L’objectif est également d’apporter une aide immédiate à l’Ukraine, a-t-elle précisé, à la suite de la décision de l’ancien président américain Donald Trump de suspendre l’aide militaire à Kiev. Le premier volet du plan repose sur une augmentation des dépenses nationales en matière de défense dans chaque État membre, un effort que la Commission entend faciliter.
Une aide militaire renforcée
Ursula von der Leyen a affirmé sa volonté d’encourager les États membres à accroître leur budget militaire, sans que cela ne compromette les règles budgétaires européennes qui limitent le déficit public à 3 % du PIB. Elle a ainsi évoqué une enveloppe de 650 milliards d’euros sur quatre ans pour permettre aux États de renforcer leurs capacités militaires sans risquer des sanctions pour déficit excessif.
Le deuxième pilier du plan prévoit la mise à disposition de 150 milliards d’euros sous forme de prêts destinés aux 27 pays de l’UE. Ces fonds seront alloués à l’acquisition d’armes et aux investissements stratégiques visant à améliorer les capacités de défense du continent.
Ces ressources devraient prioritairement servir à combler les lacunes les plus urgentes, notamment dans les domaines de la défense anti-aérienne, des missiles, des drones, des systèmes anti-drones et des équipements d’artillerie.
Grâce à ces nouvelles acquisitions, « les États membres pourront considérablement intensifier leur aide à l’Ukraine », a affirmé Ursula von der Leyen.

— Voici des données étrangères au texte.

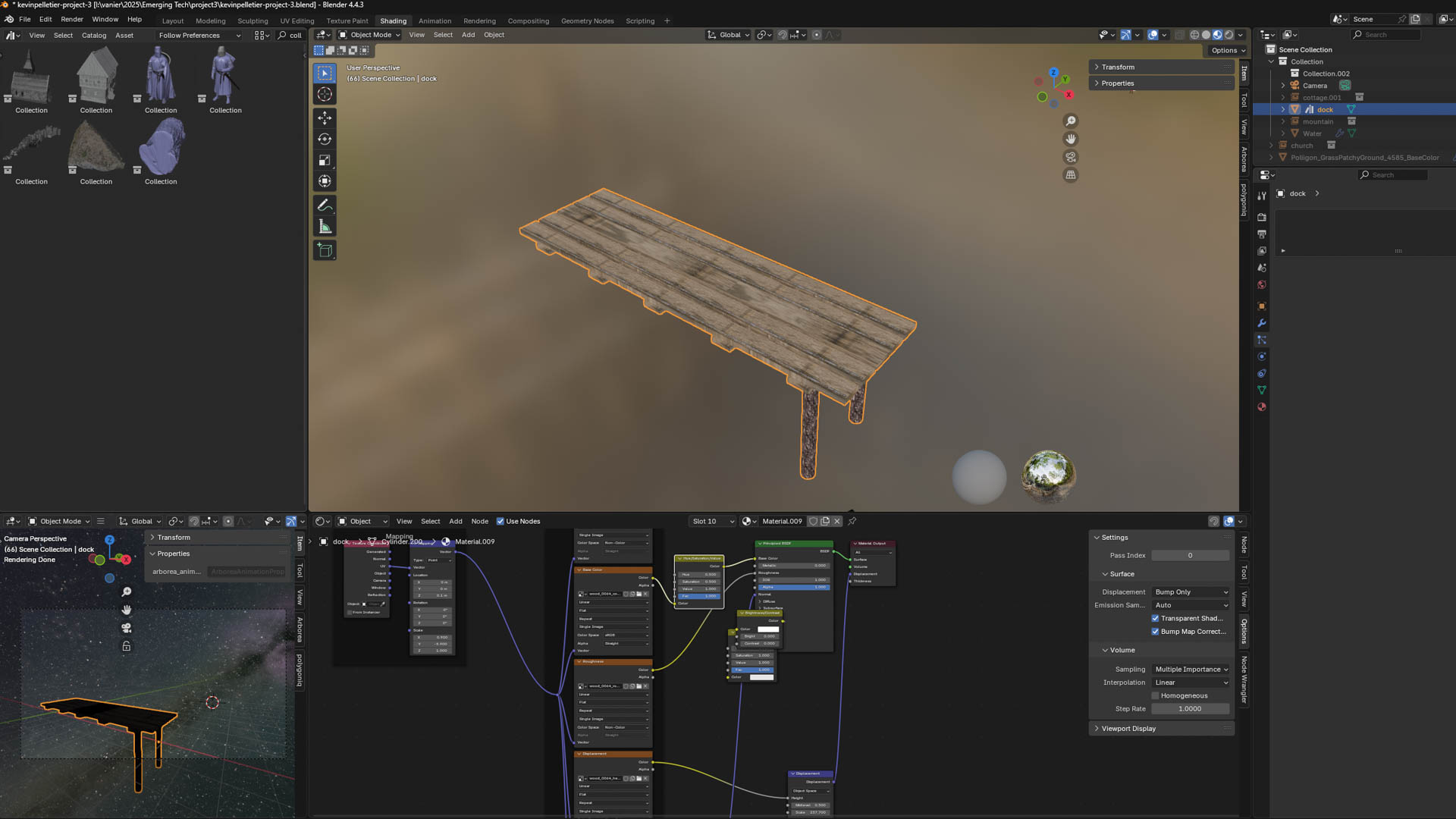
Task: Click the Add Cube tool icon
Action: click(x=325, y=250)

Toutefois, certains experts estiment que ces efforts ne produiront pas d’effets immédiats.
« Cela pourrait accélérer certains achats, mais les résultats ne seront visibles qu’au bout de plusieurs semaines, voire plusieurs mois », a déclaré Camille Grand, spécialiste des questions de défense à l’ECFR et ancien responsable de l’OTAN. Il souligne néanmoins que ces mesures restent essentielles, car l’impact du retrait de l’aide américaine ne se fera pleinement ressentir que dans quelques mois.
Optimisation des financements et rôle du secteur privé
Un autre défi majeur réside dans la capacité limitée de production d’armement en Europe. À titre d’exemple, l’Union européenne s’était engagée à fournir un million d’obus d’artillerie à l’Ukraine en 2024, un objectif finalement atteint, mais avec un retard de plusieurs mois.

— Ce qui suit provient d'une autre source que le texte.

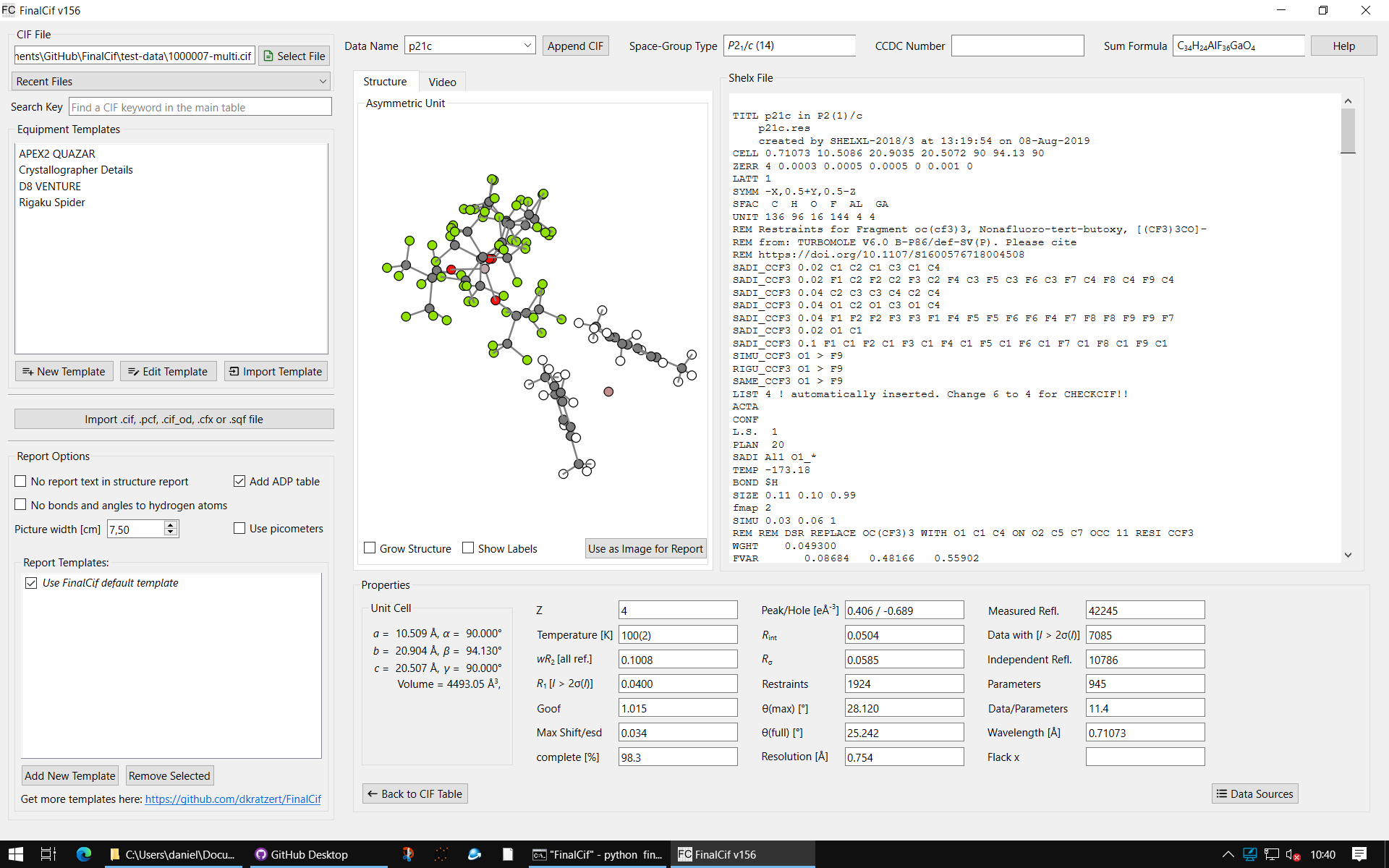Screen dimensions: 1389x868
Task: Open Microsoft Edge from taskbar
Action: tap(84, 854)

La Commission envisage également de réorienter une partie des fonds de cohésion, normalement destinés aux régions les plus défavorisées, vers des projets liés à la défense. Sur la période 2021-2027, ces fonds totalisent 392 milliards d’euros, mais la présidente de la Commission n’a pas précisé quelle part pourrait être allouée au secteur militaire.
Par ailleurs, Bruxelles veut faciliter l’accès au financement via la Banque Européenne d’Investissement (BEI). Actuellement, cette institution n’a pas le droit de financer des projets strictement militaires, mais sa présidente, Nadia Calvino, plaide pour un assouplissement des règles afin d’inclure certains investissements dans le secteur de la défense. Un responsable européen a confirmé que ces modifications pourraient permettre le financement de projets directement liés aux armées des États membres.
Enfin, la Commission souhaite inciter davantage le secteur privé à s’impliquer dans le financement de la défense européenne. Actuellement, les banques hésitent à investir dans ce domaine, craignant une dégradation de leur notation financière.
Les dirigeants des 27 États membres examineront ce plan jeudi à Bruxelles, lors d’un sommet extraordinaire.
Ils discuteront également d’une proposition de la cheffe de la diplomatie européenne, Kaja Kallas, visant à renforcer l’aide militaire à l’Ukraine. Plusieurs options sont sur la table, certaines allant jusqu’à 30 milliards d’euros. Toutefois, selon un diplomate basé à Bruxelles, un accord immédiat entre les États membres semble peu probable.